My wings curved, cupping the currents of reality.
It was hard to visualise where I wanted to be, but I managed it in the end. It’s more difficult for me when it’s a place, not a person.
Papers rustled in her tiny, stuffy room as I made my entry. She’d clearly been searching for her drawing pad; I mentally kicked myself.
I moved to her desk and set the pad down gently in front of her laptop. I felt like leaving a note or something, but the idea was ridiculous when viewed dispassionately. What could I possibly say?
Better to pretend she’d just… not seen it.
Like that would work, my inner cynic muttered.
I took one last look around the semi-dark… sarcophagus, it felt like. A place where she came to entomb herself at the end of every horrid day.
I wondered where she was.
What she was doing.
I pretended, briefly, that I wasn’t about to break even more rules.
Because, of course, if I concentrated, I would know precisely where she was.
Precisely.
So I took a breath and did just that.
She wasn’t far away, by my standards. A few miles.
Maybe I could… drop by.
Just… look in on her from a distance. Make sure she was okay.
It would hardly make things worse; they were already just about as bad as they could be.
And… anyway…
I… needed to see her.
For her sake, I hurriedly pretended to myself, still making excuses, still not prepared to admit that it was actually for me.
So I focussed again, and shifted again, careful this time to hold myself in the in-between, apart from it all until I could find a spot I could manifest where I would not be noticed.
A puff of wind; yew branches stirred and creaked above me.
I crouched down, eased out from under the boughs, and stood.
And realisation dawned.
Ah.
Of course.
A graveyard.
A less-disordered me would have been amused at the irony.
I, however, was not in the mood.
I stalked slowly down a narrow gravel walkway, winding by wide conic sections slowly closer to where I knew I would find her. The land curved and sloped; an old hillside farm bought and repurposed as a cemetery when the soil grew too unproductive and the farmer too old to work it.
Aged stones surrounded me; reminding me uncomfortably of the marker stones outside the Celestial city.
For humans, this place was as final and as disturbing.
I felt a pang of sympathy – many of the graves were unkempt, but many also had flowers, or balloons, or soft toys, or a million other different types of tokens of love and loss left by the bereft.

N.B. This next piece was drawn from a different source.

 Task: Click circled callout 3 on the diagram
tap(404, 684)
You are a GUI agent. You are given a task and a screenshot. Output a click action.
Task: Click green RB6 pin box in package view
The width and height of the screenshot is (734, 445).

I slunk around a pruned and ordered stretch of holly, the red berries bright against the green-black leaves.
And I saw her.
She stood, buried in a black coat several sizes too large for her, hunched up, staring down at a plain wooden cross between the lines of newer headstones.
I eased carefully backwards until the holly screened me, and began my… vigil, for lack of a better word.
I watched as she began to speak; the words too soft for me to hear.
I watched as she pulled a small folded sheet of paper out of a pocket, then pressed it to her lips before she knelt and tucked it between the stems of a pot of fading Daffodils.
She stood, and scrubbed her sleeve across her eyes before she turned and stumbled away.
I let her gain some ground on me, waiting until another long arm of hedgerow had obscured her. Then I set off in pursuit, screening myself with plant life and topology.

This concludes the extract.